EXERCISE OBJECTIVE →
The required answer is the data below, restated word for word with images omitted.

(Stored items)
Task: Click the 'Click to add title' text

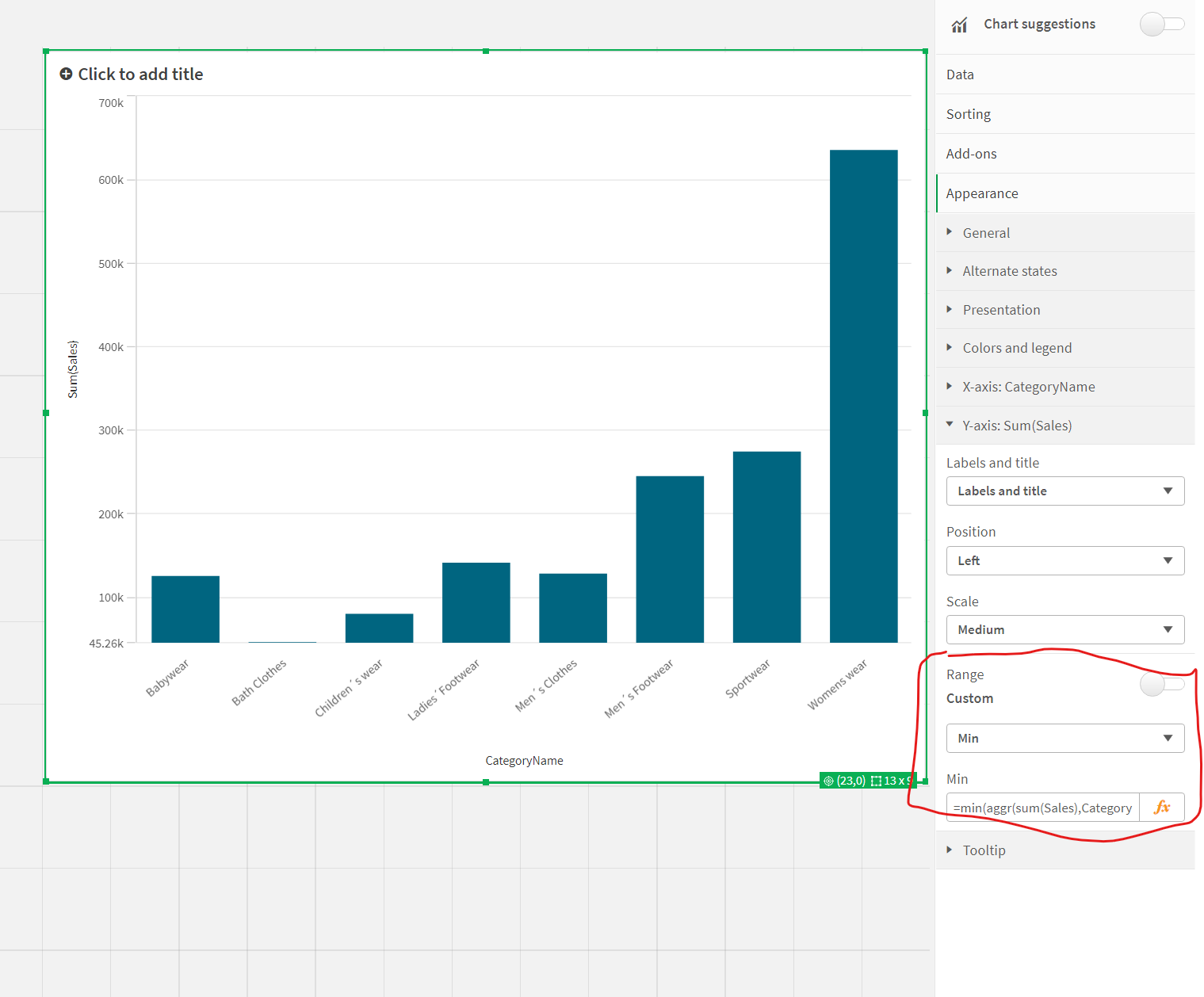Action: [x=140, y=74]
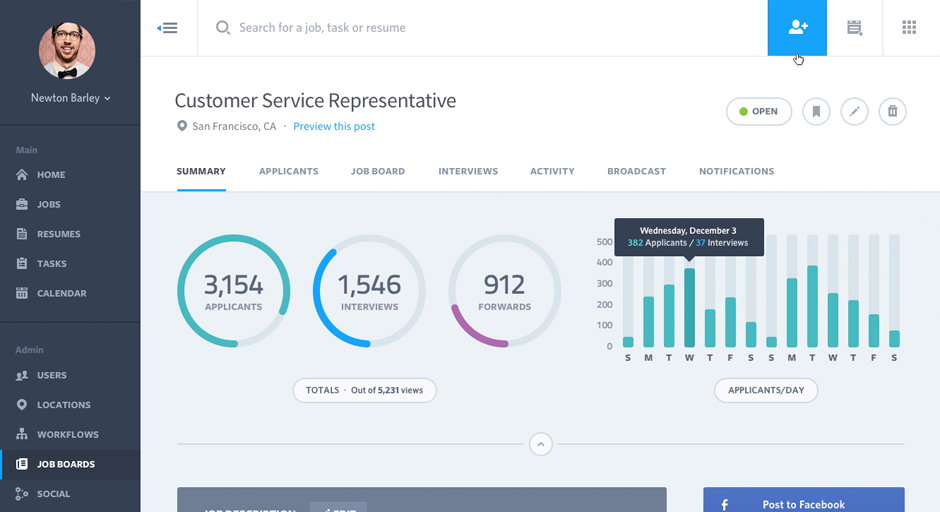The image size is (940, 512).
Task: Select Wednesday's highlighted bar in chart
Action: click(x=689, y=307)
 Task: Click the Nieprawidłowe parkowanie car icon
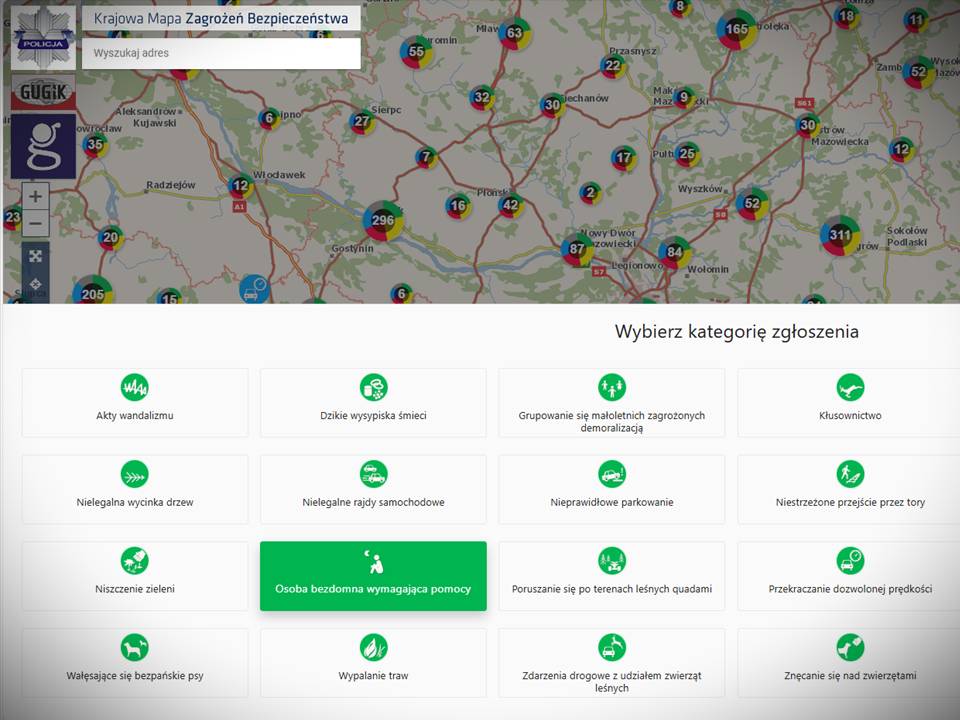(612, 474)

TASK RESULT →
Task: Click the 'Click to add title' text

Action: [x=140, y=74]
The image size is (940, 512).
Task: Select Wednesday's highlighted bar in chart
Action: click(x=689, y=307)
 Task: Click the Nieprawidłowe parkowanie car icon
(612, 474)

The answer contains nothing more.